Similarity between Schrodinger and Euler-Bernoulli equations - any possible physical meaning?

This correspondence is a special case of the Madelung equations - a formulation of quantum mechanics that is equivalent to the Schrodinger equation. The Madelung equations are more mathematically complicated than the Schrodinger equation, but some people find them more physically intuitive because they are formally almost identical to the Euler equation for a fluid.
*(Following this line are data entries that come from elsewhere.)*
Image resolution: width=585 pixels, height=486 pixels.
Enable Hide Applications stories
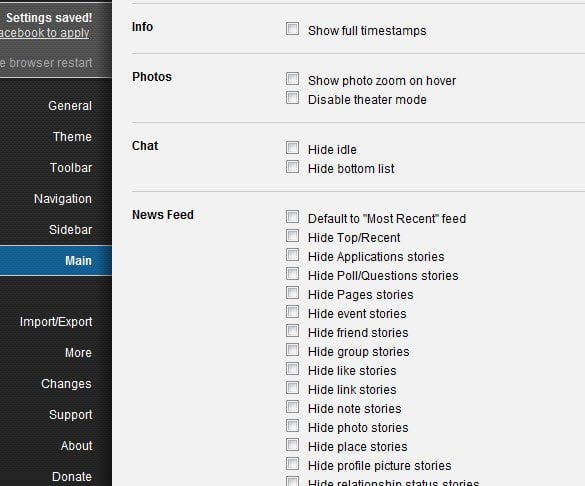click(292, 255)
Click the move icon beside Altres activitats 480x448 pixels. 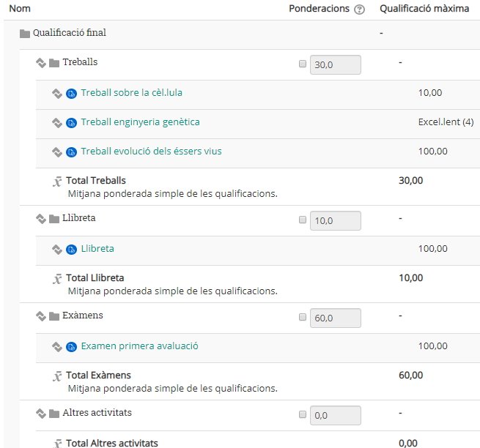coord(41,414)
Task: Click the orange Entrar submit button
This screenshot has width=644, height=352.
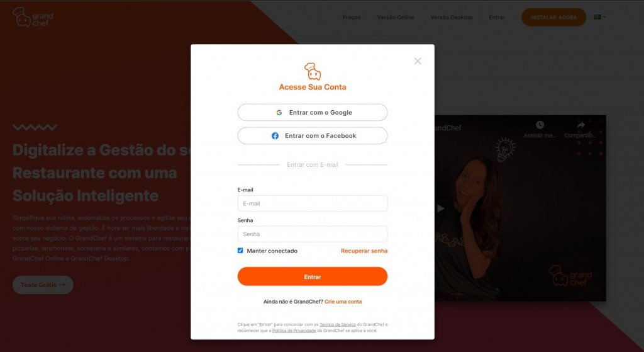Action: point(313,276)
They are useful in the de Broglie-Bohm formulation of quantum mechanics.

The free 1D TDSE

$$ i\frac{\partial\Psi}{\partial t}~=~-\frac{\hbar}{2m} \frac{\partial^2\Psi}{\partial x^2}, \qquad \Psi~\equiv~u+iv,$$ $$\Updownarrow$$ $$ \frac{\partial u}{\partial t}~=~- \frac{\hbar}{2m} \frac{\partial^2v}{\partial x^2}, \qquad \frac{\partial v}{\partial t}~=~ \frac{\hbar}{2m} \frac{\partial^2 u}{\partial x^2},\tag{1}$$ is an auto-Bäcklund transformation for the free EBE

$$ \frac{\partial^2\Psi}{\partial t^2}+\frac{\hbar^2}{4m^2} \frac{\partial^4\Psi}{\partial x^4}~=~0, \qquad \Psi~\equiv~u+iv, $$ $$\Updownarrow$$ $$ \frac{\partial^2u}{\partial t^2}+\frac{\hbar^2}{4m^2} \frac{\partial^4 u}{\partial x^4}~=~0, \qquad \frac{\partial^2 v}{\partial t^2}+\frac{\hbar^2}{4m^2} \frac{\partial^4v}{\partial x^4}~=~0.\tag{2}$$

This means in particular that if $u$ is a solution to the EBE (2), then we can solve the TDSE (1) wrt. the imaginary part $v$ [i.e. the EBE (2) for $u$ serves as the integrability condition for the existence of the $v$-solution to the TDSE (1)]. The $v$-solution is unique modulo an affine function $a_2x+b_2$, where $a_2,b_2\in \mathbb{R}$. Then we have generated a partner solution $v(x,t)+a_2x+b_2$ to the EBE (2).

Similarly, note that the TDSE (1) is unaffected if we replace $u(x,t)$ with $u(x,t)+a_1x+b_1$, where $a_1,b_1\in \mathbb{R}$. The two solutions $u(x,t)+a_1x+b_1$ and $v(x,t)+a_2x+b_2$ to the EBE (2) then constitute a "Schrödinger pair".